On a point of order. Before the Question is answered I want to emphasise that it relates to the combined inoculations against diphtheria and whooping cough, and not against diphtheria alone. There has been some misunderstanding on the subject.

I have carefully examined the facts of this distressing case, but I do not consider the circumstances are such as would justify a contribution towards the cost of private treatment.

Is my right hon. Friend aware that two doctors have testified that they considered that the defective speech of this child is due to these injections? Is he further aware that teachers under the National Health Service simply have not the time to give proper treatment to this child? Why should these unfortunate parents have to pay large sums of money to try to save this child's life because of what they and certain doctors consider to be the bad treatment of the National Health Service?

I cannot accept that statement. It is certainly a possibility, but it is not certain that this speech defect is due to the inoculations. As far as treatment for Jane is concerned, it has (been suggested—and I make the offer again—that we should, if necessary, give extra time out of ordinary clinic hours, in the babies' hospital, to this very difficult case. I do not think we can do more than that. If the parents accept that offer, or my hon. and gallant Friend will consult me on the matter, I shall see what I can do, but all the conditions of treatment are available for use within the National Health Service.

Will the Minister confirm that his answer means that full facilities for speech therapy treatment are available in the National Health Service for this child?

Yes, Sir. It is fair to say that the parents were rather dissatisfied with the amount of time which could be given to any one child, and, therefore, wanted to have private treatment outside the scheme, which they are quite entitled to do.


asked the Minister of Health the number of children during the last five years whose health was affected by inoculation for diphtheria and whooping cough; how many of these cases received treatment under the National Health Service; in how many cases the children regained their full health; and in how many cases there is permanent injury or deep-seated injury.

I regret that the detailed information asked for is not available, but serious illness attributable to inoculation is known to be extremely rare.

Is my right hon. Friend aware that since I tabled this Question I have received evidence from parents all over the country on this subject? One poor woman has three children out of four whose speech has been affected. If I send him particulars of these cases will my right hon. Friend promise to look into them very carefully and, if necessary, inquire into the whole matter?

It is true that there is a minimal hazard attached to immunisation. We all know that. But it is equally true that the importance which has been attached to such immunisation in recent years has done an enormous amount to lessen the incidence of these diseases.

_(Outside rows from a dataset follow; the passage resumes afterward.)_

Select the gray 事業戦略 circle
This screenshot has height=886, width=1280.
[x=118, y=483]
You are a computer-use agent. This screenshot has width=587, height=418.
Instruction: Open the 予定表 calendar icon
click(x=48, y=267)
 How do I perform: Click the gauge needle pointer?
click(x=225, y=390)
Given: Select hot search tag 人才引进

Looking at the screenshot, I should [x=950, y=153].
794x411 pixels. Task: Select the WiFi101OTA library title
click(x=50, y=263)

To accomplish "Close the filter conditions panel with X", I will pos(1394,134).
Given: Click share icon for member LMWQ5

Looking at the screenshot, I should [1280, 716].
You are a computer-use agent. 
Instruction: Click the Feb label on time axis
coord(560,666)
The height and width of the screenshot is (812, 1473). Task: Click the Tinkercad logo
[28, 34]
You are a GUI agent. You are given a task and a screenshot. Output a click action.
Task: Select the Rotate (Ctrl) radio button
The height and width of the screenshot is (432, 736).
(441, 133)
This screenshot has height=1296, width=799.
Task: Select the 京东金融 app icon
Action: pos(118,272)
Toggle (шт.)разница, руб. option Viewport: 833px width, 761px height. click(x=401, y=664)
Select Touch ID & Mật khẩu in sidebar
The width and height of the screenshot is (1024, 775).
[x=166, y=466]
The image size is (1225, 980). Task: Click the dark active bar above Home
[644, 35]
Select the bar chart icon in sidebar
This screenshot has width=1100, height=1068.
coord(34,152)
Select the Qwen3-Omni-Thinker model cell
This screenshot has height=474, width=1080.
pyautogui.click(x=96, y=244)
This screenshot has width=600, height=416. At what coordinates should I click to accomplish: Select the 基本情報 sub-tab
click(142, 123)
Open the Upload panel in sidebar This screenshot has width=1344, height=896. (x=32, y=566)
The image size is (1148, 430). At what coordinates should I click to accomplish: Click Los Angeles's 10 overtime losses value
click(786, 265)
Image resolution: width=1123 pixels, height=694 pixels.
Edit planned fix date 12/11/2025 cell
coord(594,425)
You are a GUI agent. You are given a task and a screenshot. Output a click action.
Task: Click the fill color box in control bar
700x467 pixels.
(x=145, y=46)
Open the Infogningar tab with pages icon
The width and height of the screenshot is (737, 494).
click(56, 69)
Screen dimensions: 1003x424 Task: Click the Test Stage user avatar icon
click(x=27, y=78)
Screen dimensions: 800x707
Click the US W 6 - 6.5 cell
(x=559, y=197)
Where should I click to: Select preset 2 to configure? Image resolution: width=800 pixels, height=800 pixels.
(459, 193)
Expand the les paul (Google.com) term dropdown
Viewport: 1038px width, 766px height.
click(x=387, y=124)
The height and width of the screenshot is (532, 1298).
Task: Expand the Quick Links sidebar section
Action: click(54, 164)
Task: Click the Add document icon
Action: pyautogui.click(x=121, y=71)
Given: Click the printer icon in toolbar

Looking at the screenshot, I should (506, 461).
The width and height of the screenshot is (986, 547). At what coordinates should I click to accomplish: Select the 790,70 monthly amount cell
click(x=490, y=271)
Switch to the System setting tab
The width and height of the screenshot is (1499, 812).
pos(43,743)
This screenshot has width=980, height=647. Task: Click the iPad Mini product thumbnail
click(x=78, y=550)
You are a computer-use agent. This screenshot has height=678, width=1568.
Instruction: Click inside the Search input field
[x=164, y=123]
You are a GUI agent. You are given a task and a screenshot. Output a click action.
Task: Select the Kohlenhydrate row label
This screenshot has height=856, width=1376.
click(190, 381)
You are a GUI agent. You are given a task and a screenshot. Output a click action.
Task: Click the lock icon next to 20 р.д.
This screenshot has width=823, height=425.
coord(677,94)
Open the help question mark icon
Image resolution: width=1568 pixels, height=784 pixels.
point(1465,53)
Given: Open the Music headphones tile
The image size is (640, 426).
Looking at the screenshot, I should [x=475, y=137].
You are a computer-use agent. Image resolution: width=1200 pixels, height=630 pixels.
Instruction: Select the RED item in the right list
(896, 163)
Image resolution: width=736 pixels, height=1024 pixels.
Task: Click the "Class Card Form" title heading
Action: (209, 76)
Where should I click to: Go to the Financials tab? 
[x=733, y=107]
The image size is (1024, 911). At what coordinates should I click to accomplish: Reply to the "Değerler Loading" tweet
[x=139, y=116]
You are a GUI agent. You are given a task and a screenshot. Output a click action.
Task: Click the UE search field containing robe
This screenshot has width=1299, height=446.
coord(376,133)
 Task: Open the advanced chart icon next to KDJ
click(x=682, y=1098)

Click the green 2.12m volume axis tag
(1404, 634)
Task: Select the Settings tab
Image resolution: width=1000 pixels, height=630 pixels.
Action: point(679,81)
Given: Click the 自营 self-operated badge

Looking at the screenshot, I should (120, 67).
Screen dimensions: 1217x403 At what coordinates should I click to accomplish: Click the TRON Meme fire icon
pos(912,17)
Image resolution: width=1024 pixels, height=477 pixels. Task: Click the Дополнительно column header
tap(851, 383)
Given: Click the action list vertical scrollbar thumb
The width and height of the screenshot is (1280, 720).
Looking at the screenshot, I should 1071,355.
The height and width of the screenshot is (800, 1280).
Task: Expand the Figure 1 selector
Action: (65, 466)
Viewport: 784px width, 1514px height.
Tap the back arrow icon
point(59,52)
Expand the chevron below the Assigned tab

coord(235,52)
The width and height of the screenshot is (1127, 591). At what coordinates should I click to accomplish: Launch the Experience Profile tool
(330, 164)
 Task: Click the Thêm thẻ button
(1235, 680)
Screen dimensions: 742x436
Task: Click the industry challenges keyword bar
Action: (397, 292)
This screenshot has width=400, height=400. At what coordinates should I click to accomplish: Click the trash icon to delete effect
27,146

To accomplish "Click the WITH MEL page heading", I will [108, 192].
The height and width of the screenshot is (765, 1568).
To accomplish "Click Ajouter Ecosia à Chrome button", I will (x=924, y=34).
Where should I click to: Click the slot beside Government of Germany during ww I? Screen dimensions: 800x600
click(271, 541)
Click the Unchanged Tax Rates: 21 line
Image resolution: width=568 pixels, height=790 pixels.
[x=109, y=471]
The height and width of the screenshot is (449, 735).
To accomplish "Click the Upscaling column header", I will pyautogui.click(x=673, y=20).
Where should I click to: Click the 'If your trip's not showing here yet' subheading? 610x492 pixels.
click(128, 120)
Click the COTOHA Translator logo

Can the Minister say what proportion of cases were affected by paralysis of the palate when they suffered from diphtheria before inoculation was invented? Was it not much higher then than it is now?

I have not those figures with me, but I will see whether they are available. Certainly, the number, in relation to the total number of diphtheria inoculations carried out each year—which is more than a million—is tiny.

My right hon. Friend has missed my point. We all admit that these inoculations do a tremendous amount of good. I am complaining that there are cases where the wretched parents are hit very hard. This poor woman has three children out of four—[HON. MEMBERS: "Speech."] Speech my foot. My right hon. Friend cannot explain that away.

I am not trying to explain anything away. This is a very distressing case. I have read all the papers with great care, and I shall be happy to discuss the matter with my hon. and gallant Friend. It still remains true that medicine is not an exact science, and that risks are attached to immunisation or any other form of treatment.


asked the Minister of Health whether, under his regulations, special treatment, outside the National Health Service, is ever given to children in cases where a deterioration in a child's health may be the result of treatment or action by a National Health Service doctor or hospital.